• GOAL OF THE EXERCISE:
Write the next part of the passage on religion, idealism and the "doubling" of the world, picking up after its final sentence.

Conceptions of the supernatural, and religious ideas in general, owe their origin first of all to the helplessness and ignorance of men in face of the forces of nature. Forces which men cannot understand are personified—they are represented as manifestations of the activity of spirits.
For example, such alarming events as thunderstorms were, as we have seen, explained fantastically as due to the anger of gods. Again, such important phenomena as the growth of crops were put down to the activity of a spirit: it was believed that it was the corn spirit that made the corn grow.
From the most primitive times men personified natural forces in this way. With the birth of class society, when men were impelled to act by social relations which dominated them and which they did not understand, they further invented supernatural agencies doubling, as it were, the state of society. The gods were invented superior to mankind, just as the kings and lords were superior to the common people.
All religion, and all idealism, has at its heart this kind of doubling of the world. It is dualistic, and invents a dominating ideal or supernatural world over against the real material world.
Very characteristic of idealism are such antitheses as: soul and body; god and man; the heavenly kingdom and the earthly kingdom; the forms and ideas of things, grasped by the intellect, and the world of material reality, perceptible by the senses.
This “doubling” of the world is carried to its furthest limits in subjective idealism, which ends by regarding the material world as a mere illusion and asserts that only the non-material world is real. The dualistic character of all idealism is most marked in subjective idealism, which posits a complete antithesis between the mechanistic system of the illusory material world and the “freedom” of the higher, non-material reality. This antithesis, disguised as it often is behind allegedly “scientific” and “empiricist” theorizing, characterizes all subjective idealist philosophies, from Berkeley to John Dewey.

• GIVEN INFORMATION:

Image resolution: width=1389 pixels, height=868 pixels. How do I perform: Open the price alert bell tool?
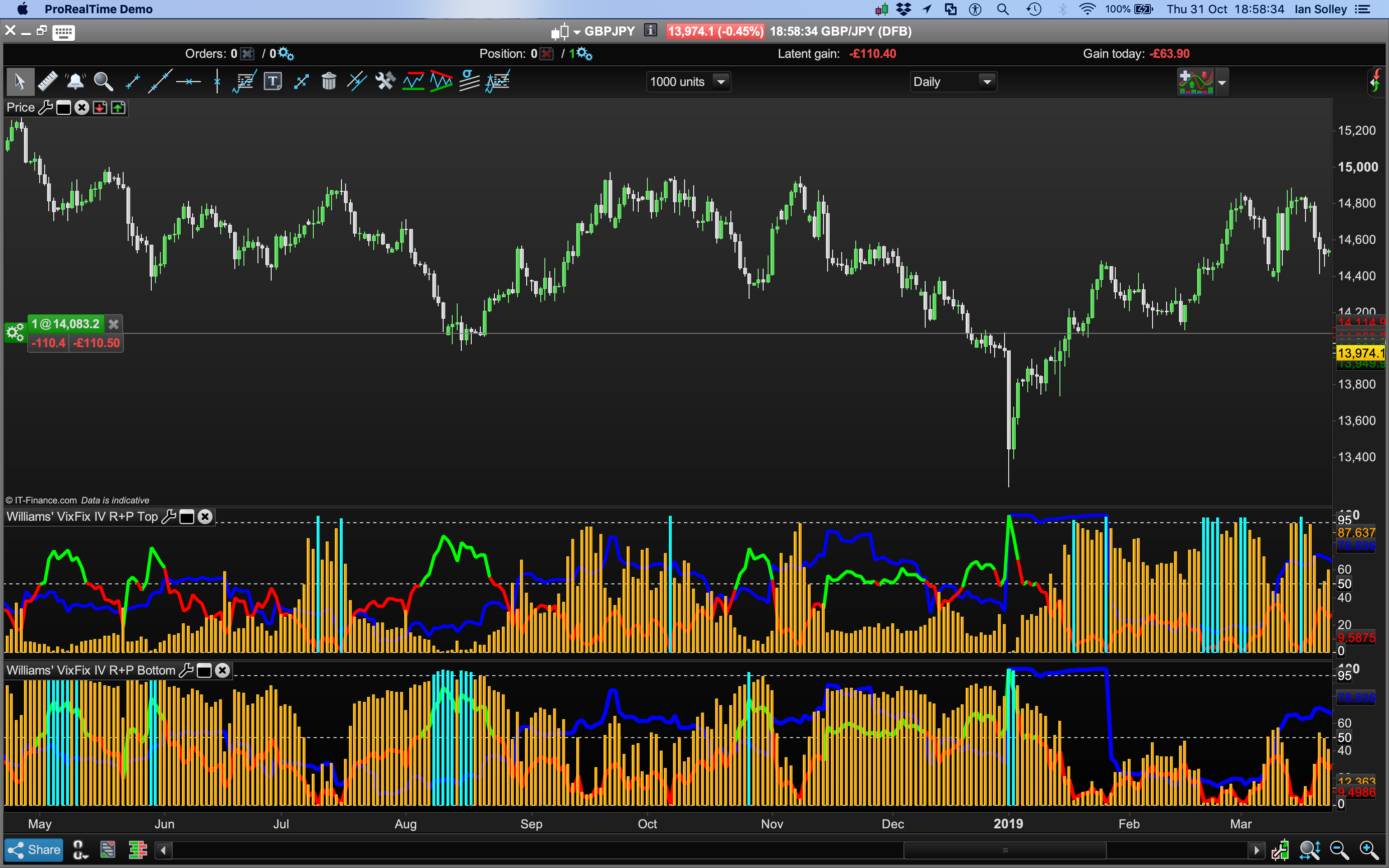(75, 81)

• RESULT:
For idealism, there is always a higher, more real, non-material world—which is prior to the material world, is its ultimate source and cause, and to which the material world is subject. For materialism, on the other hand, there is one world, the material world.
By idealism in philosophy we mean any doctrine which says that beyond material reality there is a higher, spiritual reality, in terms of which the material reality is in the last analysis to be explained.
Some Varieties of Modern Philosophy
At this point a few observations may be useful concerning some characteristic doctrines of modern bourgeois philosophy.
For nearly three hundred years there has been put forward a variety of philosophy known as “subjective idealism.” This teaches that the material world does not exist at all. Nothing exists but the sensations and ideas in our minds, and there is no external material reality corresponding to them.
And then again, this subjective idealism is put forward in the form of a doctrine concerning knowledge: it denies that we can know anything about objective reality outside ourselves, and says that we can have knowledge of appearances only and not of “things in themselves.”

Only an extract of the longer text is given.